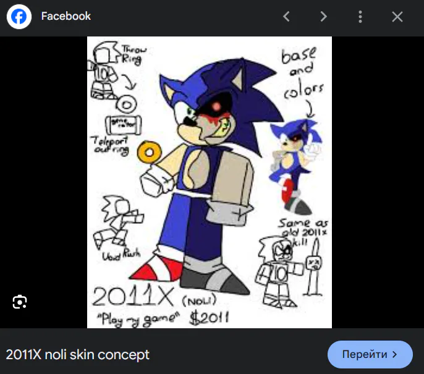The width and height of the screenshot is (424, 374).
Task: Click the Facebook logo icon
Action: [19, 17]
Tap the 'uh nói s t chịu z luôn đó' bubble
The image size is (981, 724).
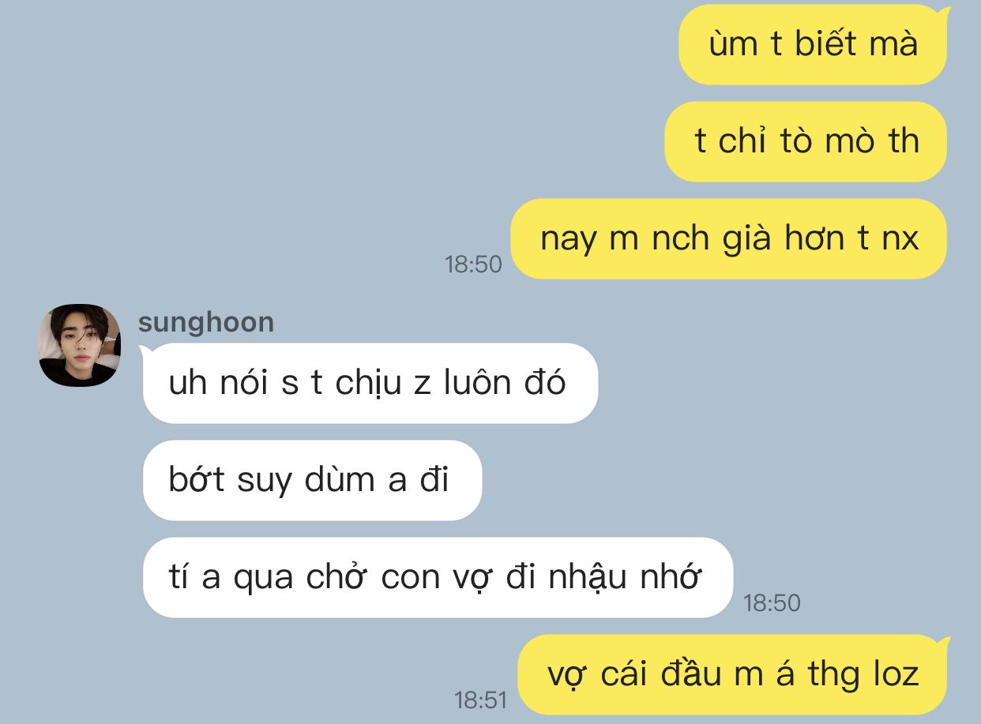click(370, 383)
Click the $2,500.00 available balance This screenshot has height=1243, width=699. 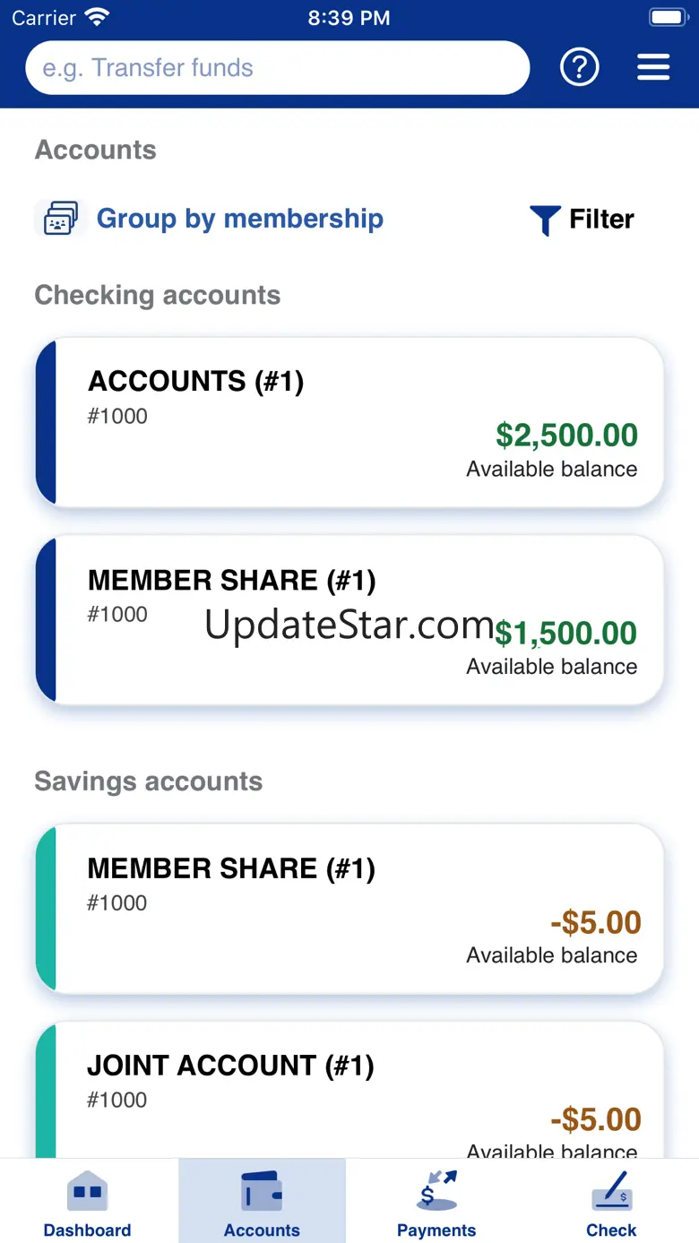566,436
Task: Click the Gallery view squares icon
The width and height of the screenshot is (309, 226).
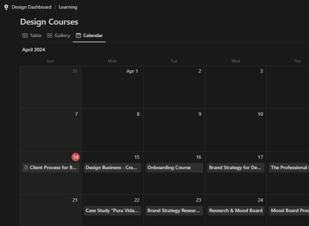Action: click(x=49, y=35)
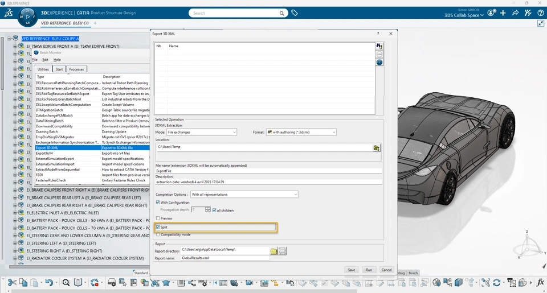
...
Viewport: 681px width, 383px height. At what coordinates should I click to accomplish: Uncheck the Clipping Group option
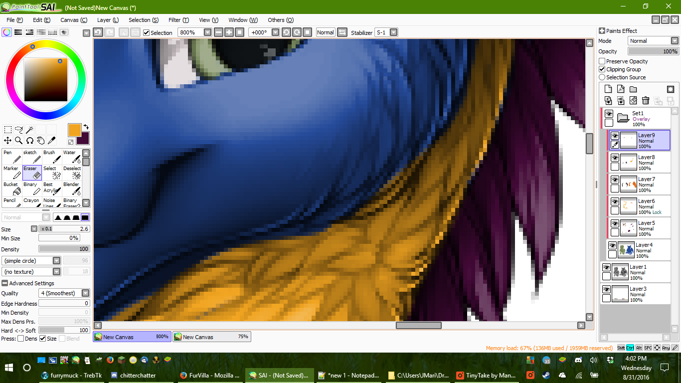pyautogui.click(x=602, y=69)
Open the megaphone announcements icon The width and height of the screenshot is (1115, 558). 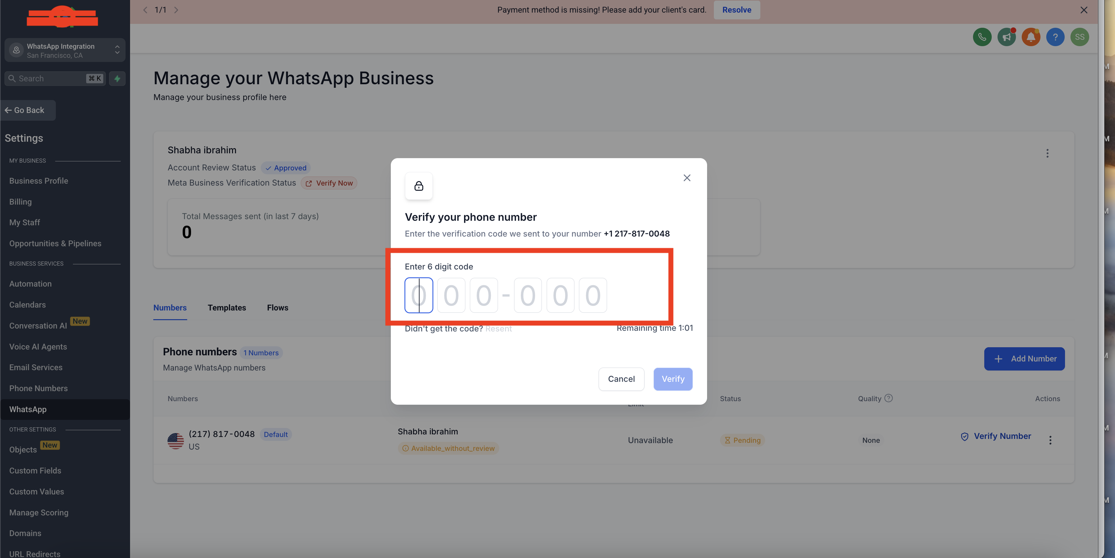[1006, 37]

The request -
Rewrite the lines of the listing above, from the line containing "Task: Click the Gallery view squares icon" through the line containing "Action: click(x=49, y=35)", inclusive, as a numbered list, omitting any blank lines and leaving out the pictures.

Final result -
1. Task: Click the Gallery view squares icon
2. The width and height of the screenshot is (309, 226).
3. Action: click(x=49, y=35)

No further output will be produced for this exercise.